Saved entries:
Segment Open

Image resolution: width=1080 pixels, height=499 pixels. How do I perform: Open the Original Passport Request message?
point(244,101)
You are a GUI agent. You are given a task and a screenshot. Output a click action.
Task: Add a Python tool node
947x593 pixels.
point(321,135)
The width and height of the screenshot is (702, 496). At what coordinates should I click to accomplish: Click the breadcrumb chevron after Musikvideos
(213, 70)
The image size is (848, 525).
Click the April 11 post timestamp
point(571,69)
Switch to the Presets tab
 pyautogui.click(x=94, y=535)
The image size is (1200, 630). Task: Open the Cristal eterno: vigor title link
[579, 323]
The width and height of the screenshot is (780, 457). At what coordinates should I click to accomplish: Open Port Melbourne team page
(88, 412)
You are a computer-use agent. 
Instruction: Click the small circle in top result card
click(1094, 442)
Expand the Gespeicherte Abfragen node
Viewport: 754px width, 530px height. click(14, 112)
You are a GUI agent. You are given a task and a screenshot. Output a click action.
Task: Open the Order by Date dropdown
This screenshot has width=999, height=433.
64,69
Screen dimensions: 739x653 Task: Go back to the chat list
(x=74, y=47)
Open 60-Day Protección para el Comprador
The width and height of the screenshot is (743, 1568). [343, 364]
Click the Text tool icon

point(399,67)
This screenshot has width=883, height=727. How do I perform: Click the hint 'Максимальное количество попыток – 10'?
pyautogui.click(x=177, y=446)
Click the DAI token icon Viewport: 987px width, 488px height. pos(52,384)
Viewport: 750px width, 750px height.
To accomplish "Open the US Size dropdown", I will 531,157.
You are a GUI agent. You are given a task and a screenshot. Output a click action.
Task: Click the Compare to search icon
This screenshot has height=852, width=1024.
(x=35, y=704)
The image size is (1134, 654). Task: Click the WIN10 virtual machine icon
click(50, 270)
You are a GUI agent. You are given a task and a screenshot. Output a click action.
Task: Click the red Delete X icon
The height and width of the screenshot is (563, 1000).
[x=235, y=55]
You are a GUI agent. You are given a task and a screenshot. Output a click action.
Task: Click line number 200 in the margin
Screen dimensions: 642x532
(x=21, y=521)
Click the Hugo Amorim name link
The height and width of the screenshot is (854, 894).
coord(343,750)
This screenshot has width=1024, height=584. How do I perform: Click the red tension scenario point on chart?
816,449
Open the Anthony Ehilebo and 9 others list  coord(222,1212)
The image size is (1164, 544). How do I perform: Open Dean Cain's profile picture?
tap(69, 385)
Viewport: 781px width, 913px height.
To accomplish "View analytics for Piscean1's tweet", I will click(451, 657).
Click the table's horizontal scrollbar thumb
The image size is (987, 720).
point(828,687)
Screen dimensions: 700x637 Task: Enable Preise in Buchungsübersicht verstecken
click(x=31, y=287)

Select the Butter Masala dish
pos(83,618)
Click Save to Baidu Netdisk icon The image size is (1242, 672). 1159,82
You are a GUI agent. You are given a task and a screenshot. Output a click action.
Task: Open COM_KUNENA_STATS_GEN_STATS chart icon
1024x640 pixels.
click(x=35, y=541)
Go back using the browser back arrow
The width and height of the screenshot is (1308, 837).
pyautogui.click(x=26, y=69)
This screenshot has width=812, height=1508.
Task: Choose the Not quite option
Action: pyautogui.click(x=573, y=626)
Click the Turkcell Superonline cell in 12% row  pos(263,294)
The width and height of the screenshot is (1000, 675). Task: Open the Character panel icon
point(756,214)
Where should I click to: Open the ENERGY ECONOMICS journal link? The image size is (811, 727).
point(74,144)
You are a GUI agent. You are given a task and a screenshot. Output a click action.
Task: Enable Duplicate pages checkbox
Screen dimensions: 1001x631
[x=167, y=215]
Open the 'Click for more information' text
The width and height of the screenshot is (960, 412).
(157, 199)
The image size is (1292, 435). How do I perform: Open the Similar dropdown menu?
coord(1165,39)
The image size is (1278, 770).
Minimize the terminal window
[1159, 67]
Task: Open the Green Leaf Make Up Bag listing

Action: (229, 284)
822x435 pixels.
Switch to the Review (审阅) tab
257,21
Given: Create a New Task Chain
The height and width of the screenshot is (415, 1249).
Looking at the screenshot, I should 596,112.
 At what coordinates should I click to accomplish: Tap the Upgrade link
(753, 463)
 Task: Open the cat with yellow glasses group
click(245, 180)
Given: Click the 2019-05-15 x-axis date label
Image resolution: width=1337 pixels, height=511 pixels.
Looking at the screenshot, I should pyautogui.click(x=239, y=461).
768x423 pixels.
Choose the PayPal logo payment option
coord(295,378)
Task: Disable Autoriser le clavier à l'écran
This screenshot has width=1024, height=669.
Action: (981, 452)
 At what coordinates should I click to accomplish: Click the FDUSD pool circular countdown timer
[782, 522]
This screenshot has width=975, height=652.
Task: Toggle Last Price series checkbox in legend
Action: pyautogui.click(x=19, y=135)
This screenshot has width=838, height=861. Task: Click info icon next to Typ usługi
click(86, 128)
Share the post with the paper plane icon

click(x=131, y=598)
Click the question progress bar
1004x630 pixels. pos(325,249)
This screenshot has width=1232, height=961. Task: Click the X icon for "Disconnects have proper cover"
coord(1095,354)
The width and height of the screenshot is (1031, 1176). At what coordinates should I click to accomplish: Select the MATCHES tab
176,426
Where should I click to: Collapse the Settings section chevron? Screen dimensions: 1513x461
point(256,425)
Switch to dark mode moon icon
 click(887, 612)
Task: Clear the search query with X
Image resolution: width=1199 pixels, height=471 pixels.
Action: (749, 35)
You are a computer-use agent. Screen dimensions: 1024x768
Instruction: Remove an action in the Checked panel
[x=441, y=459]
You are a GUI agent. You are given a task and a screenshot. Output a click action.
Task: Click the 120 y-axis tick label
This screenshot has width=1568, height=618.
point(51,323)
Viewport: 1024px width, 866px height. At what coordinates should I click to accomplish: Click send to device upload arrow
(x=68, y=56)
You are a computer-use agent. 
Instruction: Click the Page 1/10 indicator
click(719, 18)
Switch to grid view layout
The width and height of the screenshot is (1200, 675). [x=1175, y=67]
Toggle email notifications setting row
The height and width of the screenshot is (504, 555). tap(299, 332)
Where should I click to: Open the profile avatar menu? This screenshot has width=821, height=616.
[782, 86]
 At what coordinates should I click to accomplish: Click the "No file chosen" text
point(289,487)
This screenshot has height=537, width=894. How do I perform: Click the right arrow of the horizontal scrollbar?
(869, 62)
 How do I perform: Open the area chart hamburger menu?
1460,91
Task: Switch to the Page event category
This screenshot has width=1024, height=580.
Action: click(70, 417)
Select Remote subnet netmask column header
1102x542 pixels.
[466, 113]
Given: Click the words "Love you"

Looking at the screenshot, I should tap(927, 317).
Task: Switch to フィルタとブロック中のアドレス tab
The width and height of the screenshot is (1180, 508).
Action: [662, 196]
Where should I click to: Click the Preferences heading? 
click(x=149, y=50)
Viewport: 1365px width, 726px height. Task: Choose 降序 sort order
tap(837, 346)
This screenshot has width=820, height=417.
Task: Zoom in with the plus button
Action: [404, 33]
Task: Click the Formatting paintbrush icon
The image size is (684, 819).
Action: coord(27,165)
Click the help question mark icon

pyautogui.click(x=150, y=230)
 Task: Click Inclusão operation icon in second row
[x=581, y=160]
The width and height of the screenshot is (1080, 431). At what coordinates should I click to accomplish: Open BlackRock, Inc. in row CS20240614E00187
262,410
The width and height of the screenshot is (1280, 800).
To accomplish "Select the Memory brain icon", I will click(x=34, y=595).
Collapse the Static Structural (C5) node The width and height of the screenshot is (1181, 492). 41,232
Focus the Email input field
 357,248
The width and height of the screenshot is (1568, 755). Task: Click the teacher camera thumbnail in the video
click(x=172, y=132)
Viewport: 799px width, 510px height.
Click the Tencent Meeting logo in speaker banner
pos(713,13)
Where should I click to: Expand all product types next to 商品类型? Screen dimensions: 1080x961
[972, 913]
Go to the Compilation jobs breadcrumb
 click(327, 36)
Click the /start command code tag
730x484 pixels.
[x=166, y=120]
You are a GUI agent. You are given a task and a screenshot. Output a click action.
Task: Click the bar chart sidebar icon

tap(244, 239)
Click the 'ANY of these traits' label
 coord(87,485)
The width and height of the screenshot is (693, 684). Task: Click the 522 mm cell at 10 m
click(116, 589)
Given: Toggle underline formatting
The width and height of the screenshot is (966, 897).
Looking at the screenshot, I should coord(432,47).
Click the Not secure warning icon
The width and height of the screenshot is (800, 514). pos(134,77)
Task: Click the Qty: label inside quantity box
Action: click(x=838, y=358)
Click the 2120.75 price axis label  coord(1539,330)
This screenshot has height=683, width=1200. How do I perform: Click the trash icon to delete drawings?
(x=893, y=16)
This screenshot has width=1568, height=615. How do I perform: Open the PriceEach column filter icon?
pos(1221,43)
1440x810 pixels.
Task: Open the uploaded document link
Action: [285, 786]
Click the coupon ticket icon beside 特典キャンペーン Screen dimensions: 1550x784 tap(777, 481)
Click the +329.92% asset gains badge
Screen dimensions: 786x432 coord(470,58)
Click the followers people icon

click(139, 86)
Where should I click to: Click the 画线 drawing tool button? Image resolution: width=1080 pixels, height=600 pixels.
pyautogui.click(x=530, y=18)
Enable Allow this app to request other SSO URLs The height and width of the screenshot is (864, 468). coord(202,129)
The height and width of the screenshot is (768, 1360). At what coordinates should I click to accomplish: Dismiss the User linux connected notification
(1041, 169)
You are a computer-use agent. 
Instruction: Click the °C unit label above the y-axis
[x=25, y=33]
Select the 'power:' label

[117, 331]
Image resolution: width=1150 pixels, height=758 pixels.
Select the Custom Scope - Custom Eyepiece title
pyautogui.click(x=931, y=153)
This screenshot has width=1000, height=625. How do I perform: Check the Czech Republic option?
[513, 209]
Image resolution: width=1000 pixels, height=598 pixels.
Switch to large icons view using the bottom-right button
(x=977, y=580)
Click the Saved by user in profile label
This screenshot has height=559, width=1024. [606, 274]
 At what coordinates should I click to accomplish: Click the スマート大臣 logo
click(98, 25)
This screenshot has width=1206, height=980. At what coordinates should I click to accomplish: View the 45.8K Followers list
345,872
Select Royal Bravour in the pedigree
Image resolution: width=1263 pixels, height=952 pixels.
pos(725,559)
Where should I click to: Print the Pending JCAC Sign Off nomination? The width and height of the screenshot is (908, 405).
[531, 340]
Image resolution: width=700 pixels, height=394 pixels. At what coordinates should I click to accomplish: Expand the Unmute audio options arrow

Segment Closed

For the string "will", show each line of the entries above where it occurs.

To accomplish "Open the US Size dropdown", I will 531,157.
To accomplish "View analytics for Piscean1's tweet", I will click(451, 657).
To accomplish "Select the Memory brain icon", I will click(x=34, y=595).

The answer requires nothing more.